Quest’estate passerà senza di te, avrai tutte le altre per far vedere in spiaggia i tuoi tatuaggi e ne hai davvero tanti, io li ricordo bene, non c’era tanta pelle spoglia tra l’uno e l’altro.

I capelli, intanto, ricresceranno, io li ricordo bene, sarà più semplice rifare  la rasatura sopra l’orecchio, come è di un giovane di trent’anni, si usa così e tu sei un giovane dì trent’anni, ti ricorderai bene.

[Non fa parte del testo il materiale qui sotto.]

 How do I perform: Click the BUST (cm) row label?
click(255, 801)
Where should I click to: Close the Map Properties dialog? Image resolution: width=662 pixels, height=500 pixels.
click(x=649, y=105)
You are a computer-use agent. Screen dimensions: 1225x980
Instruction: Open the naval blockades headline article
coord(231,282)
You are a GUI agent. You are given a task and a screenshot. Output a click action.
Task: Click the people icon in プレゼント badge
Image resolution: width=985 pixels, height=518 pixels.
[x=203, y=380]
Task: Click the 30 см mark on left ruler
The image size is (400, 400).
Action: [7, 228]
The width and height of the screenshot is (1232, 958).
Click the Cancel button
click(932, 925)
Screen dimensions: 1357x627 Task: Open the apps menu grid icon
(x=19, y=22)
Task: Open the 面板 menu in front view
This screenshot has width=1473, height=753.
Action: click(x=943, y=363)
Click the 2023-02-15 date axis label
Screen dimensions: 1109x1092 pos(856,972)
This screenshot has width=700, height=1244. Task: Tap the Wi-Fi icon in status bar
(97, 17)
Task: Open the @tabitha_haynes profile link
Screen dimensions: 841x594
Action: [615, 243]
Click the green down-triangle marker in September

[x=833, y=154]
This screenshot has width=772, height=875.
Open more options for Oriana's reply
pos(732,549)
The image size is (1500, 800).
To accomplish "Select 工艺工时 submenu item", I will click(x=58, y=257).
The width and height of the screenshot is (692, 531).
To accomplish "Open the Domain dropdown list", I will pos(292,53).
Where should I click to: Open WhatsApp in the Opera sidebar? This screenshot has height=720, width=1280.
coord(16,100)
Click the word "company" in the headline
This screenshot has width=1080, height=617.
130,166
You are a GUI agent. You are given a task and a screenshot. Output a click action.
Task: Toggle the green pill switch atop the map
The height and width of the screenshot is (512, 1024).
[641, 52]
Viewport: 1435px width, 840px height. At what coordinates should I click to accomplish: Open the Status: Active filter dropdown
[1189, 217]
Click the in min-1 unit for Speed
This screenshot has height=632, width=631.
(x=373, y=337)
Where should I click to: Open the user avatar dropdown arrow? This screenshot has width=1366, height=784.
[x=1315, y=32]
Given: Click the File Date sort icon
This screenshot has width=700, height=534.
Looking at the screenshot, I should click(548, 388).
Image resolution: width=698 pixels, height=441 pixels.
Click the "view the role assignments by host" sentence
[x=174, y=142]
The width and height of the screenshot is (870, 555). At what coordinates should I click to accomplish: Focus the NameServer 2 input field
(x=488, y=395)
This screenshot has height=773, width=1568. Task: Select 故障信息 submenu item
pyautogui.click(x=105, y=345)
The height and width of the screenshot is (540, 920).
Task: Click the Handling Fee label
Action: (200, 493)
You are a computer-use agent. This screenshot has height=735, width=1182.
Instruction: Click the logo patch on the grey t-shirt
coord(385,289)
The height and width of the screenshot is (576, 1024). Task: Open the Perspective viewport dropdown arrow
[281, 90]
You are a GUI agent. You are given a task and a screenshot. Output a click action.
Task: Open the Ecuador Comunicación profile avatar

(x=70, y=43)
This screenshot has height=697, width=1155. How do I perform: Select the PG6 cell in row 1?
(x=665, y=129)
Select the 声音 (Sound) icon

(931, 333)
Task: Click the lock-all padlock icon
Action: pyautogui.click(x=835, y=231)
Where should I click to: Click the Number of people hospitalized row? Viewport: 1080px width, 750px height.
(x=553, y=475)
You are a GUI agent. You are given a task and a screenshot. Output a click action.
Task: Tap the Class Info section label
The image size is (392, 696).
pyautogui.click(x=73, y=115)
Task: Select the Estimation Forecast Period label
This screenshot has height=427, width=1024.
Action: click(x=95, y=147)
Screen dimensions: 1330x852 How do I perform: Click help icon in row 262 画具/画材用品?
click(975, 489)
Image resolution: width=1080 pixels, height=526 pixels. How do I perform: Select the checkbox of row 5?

Sei caduto da troppo in alto per dirti di non esserti fatto così male, sembrava dovesse essere solo qualche o tante ossa da mettere a posto con chiodi e fili “per fortuna non ho battuto la testa, mi è andata di culo.”

Ma stanotte hai ancora quel maledetto mal di testa e vomiti “no doc, non è nulla, succede sempre così, io quando ho mal di testa, poi, vomito, ho solo bisogno di un antidolorifico e mi passa” ma la medicina, il destino, nascondono, insieme, dietro l’angolo della logica, il caso eccezionale e tu sei stato l’eccezione, no, il mal di testa non ti è passato.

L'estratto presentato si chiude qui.